# ACTIVITY
Your answer must be an exact repeat of the lines from the one containing "This screenshot has height=595, width=1564." through the last line of the records, both included, with no pictures.

# DATA RECORDS
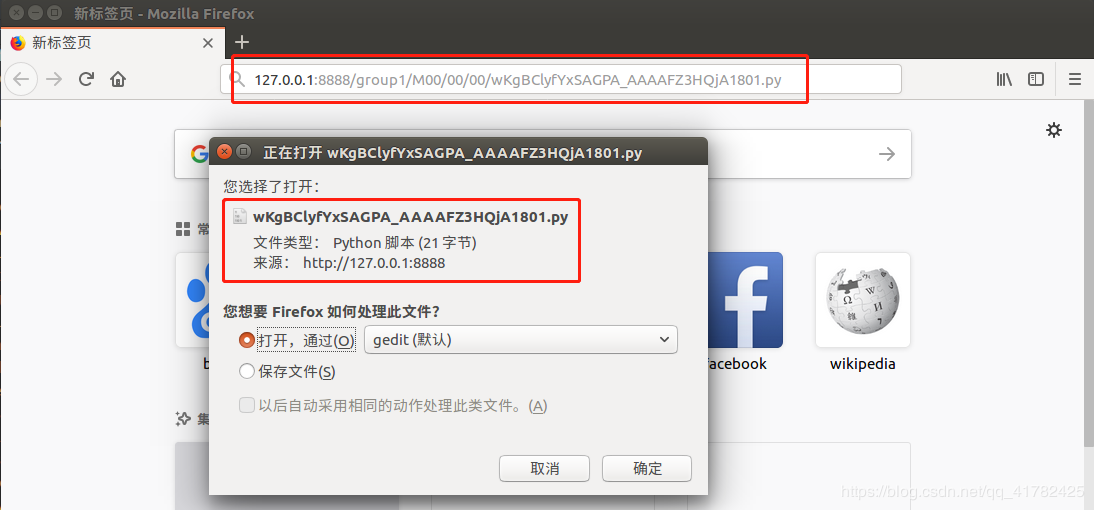Open the home page icon
This screenshot has height=510, width=1094.
(118, 79)
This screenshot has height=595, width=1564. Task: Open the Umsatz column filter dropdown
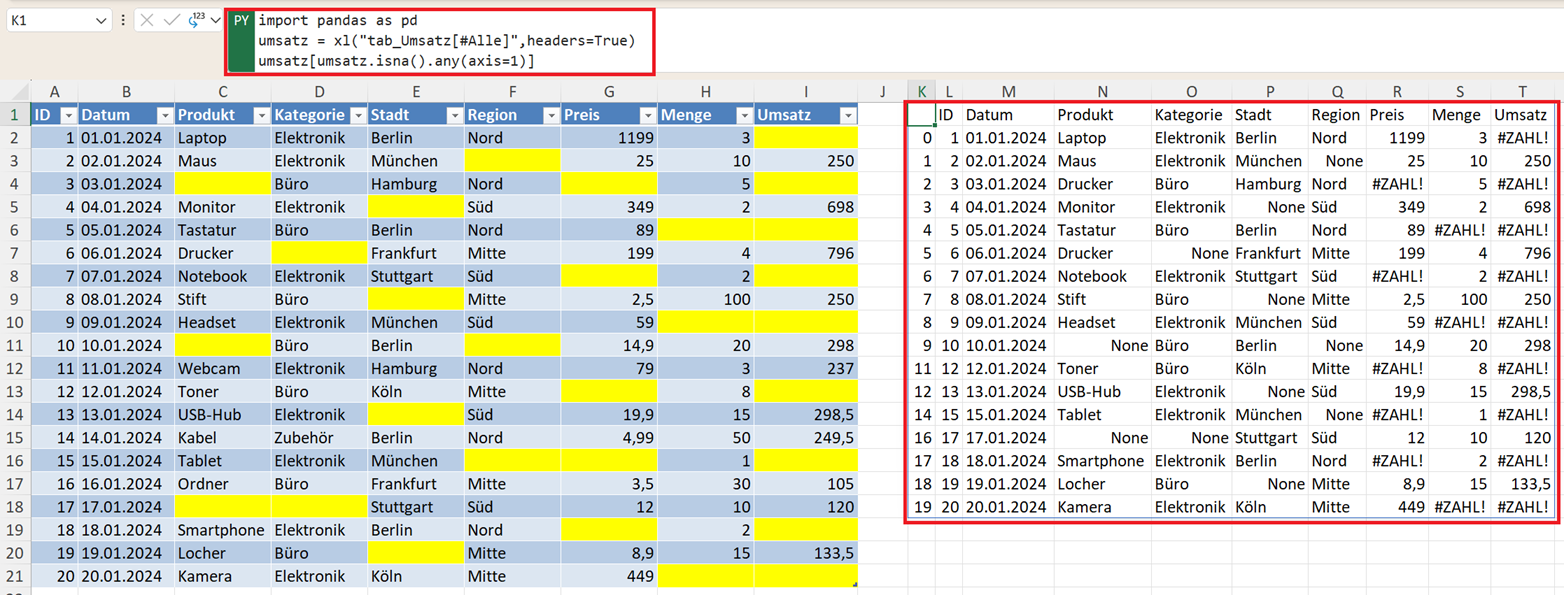pos(847,116)
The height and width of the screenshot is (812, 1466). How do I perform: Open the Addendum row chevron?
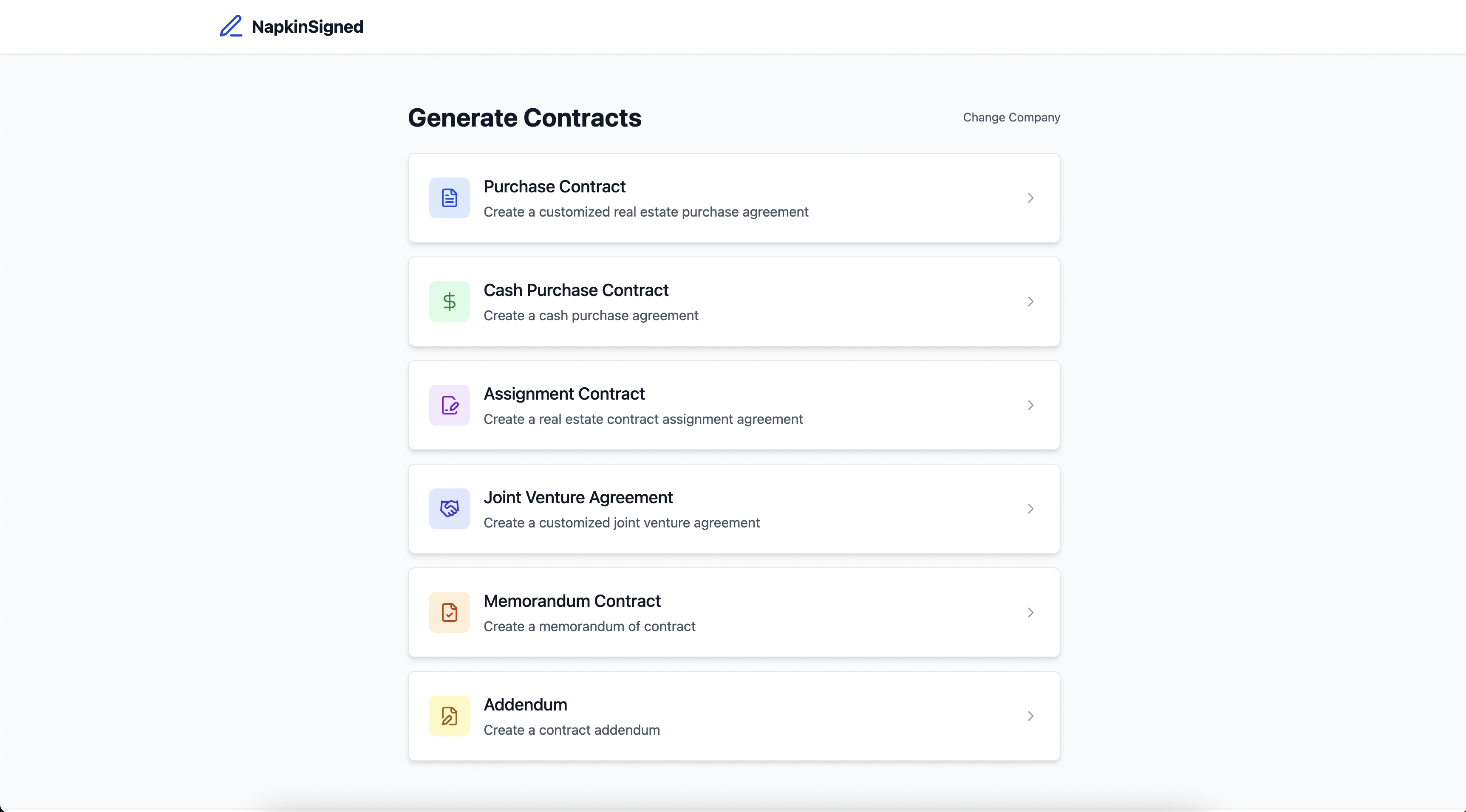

# SOLUTION TO THIS EXERCISE
This screenshot has height=595, width=1564. Task: Open the Umsatz column filter dropdown
pos(847,116)
The height and width of the screenshot is (812, 1466). How do I perform: Open the Addendum row chevron?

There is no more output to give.